### Source information
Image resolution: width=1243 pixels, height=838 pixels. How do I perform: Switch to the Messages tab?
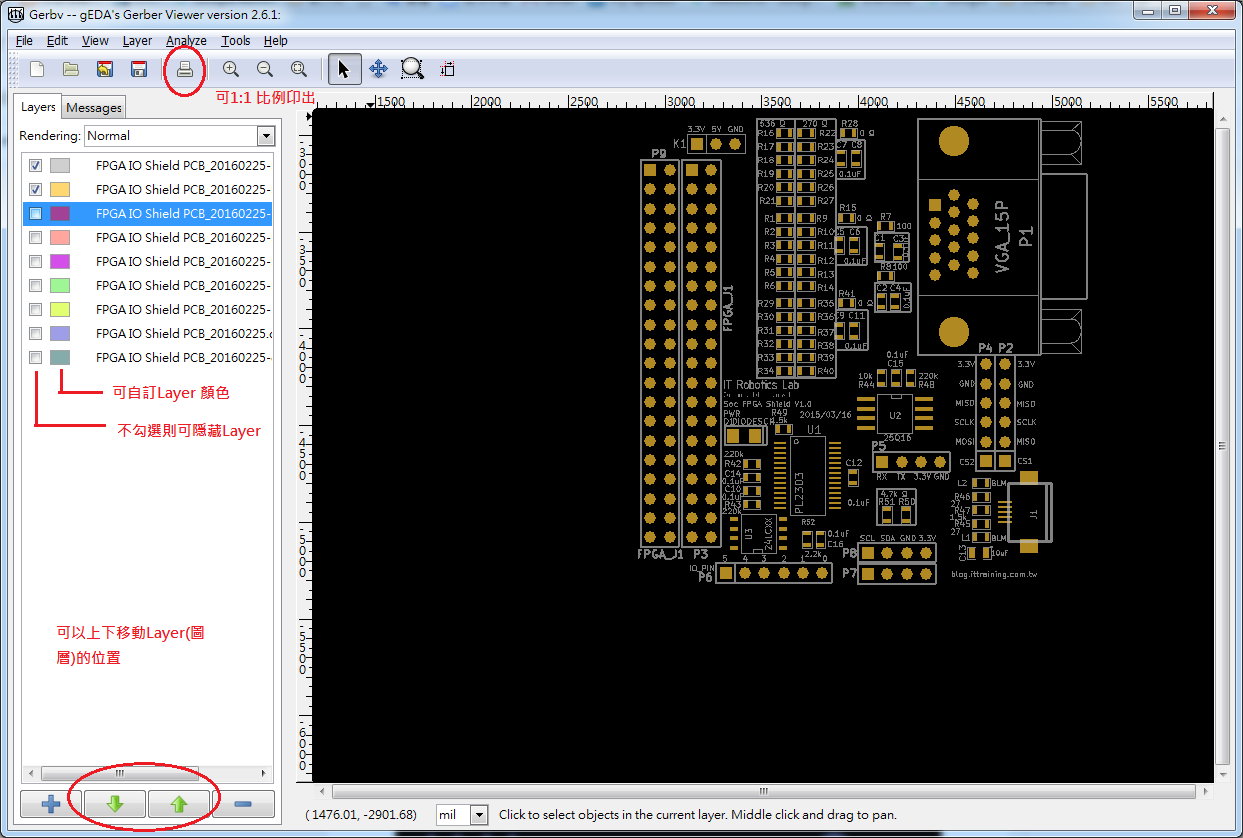point(92,107)
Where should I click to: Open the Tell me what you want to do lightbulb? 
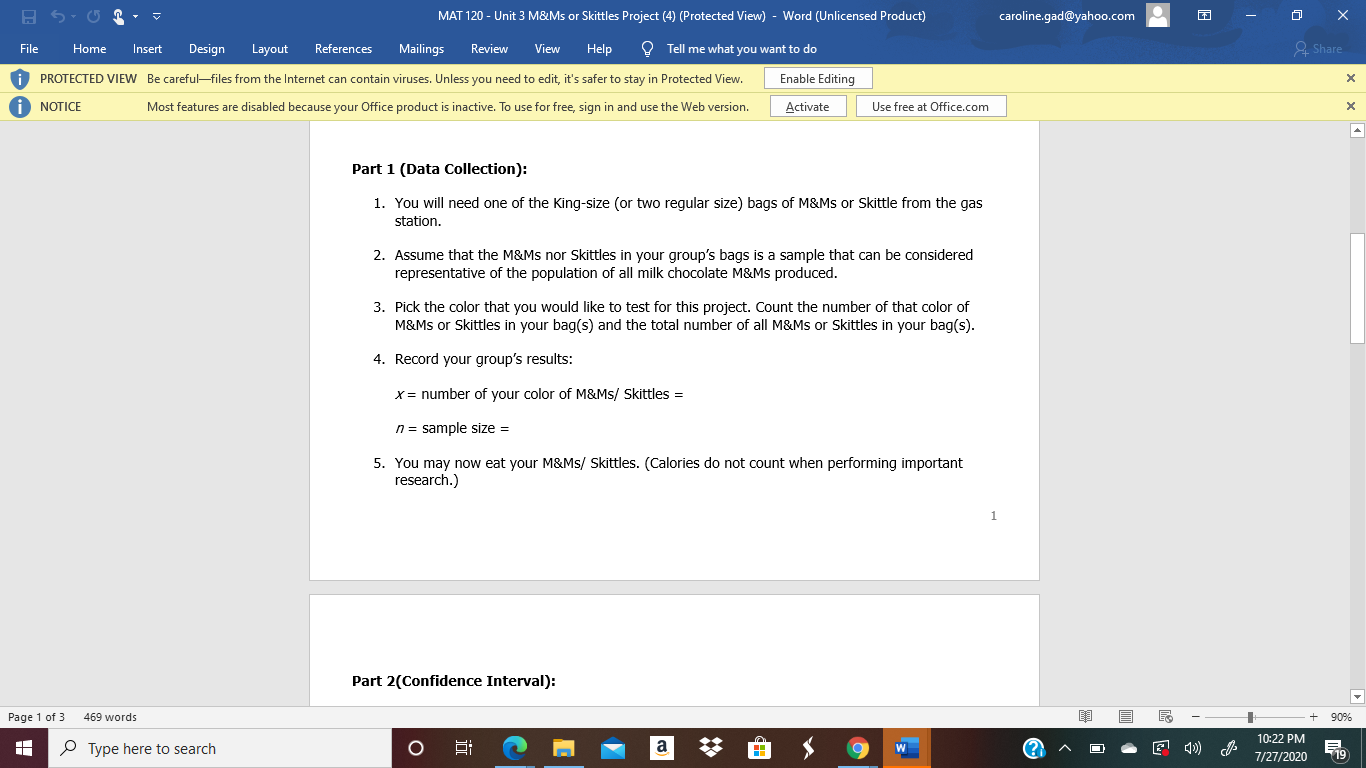pos(646,48)
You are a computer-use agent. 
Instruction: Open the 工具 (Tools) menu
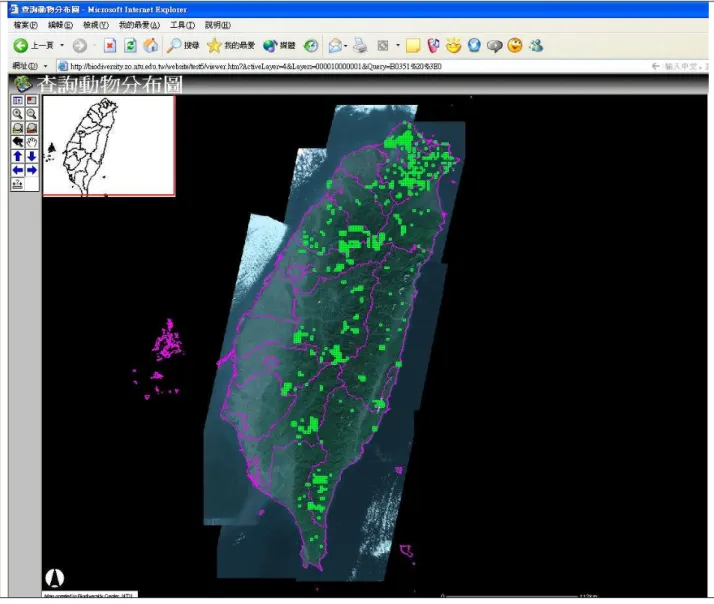pos(182,25)
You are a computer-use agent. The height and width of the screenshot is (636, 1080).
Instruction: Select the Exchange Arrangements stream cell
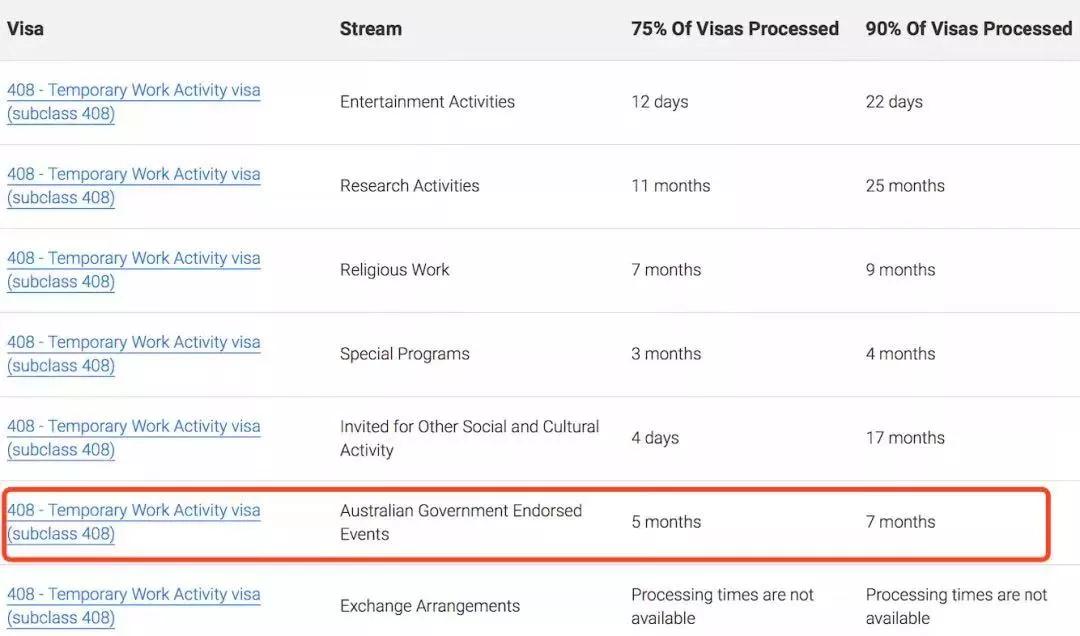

### Instructions for the task
Print the listing exactly. No pictures belong in the copy.

### Solved problem
Image resolution: width=1243 pixels, height=838 pixels. How do I perform: Switch to the Messages tab?
point(92,107)
Where should I click to: Open the Tell me what you want to do lightbulb? 
pos(646,48)
You are a computer-use agent. 
Instruction: Open the 工具 (Tools) menu
pos(182,25)
You are a computer-use agent. The height and width of the screenshot is (636, 1080).
Instruction: Select the Exchange Arrangements stream cell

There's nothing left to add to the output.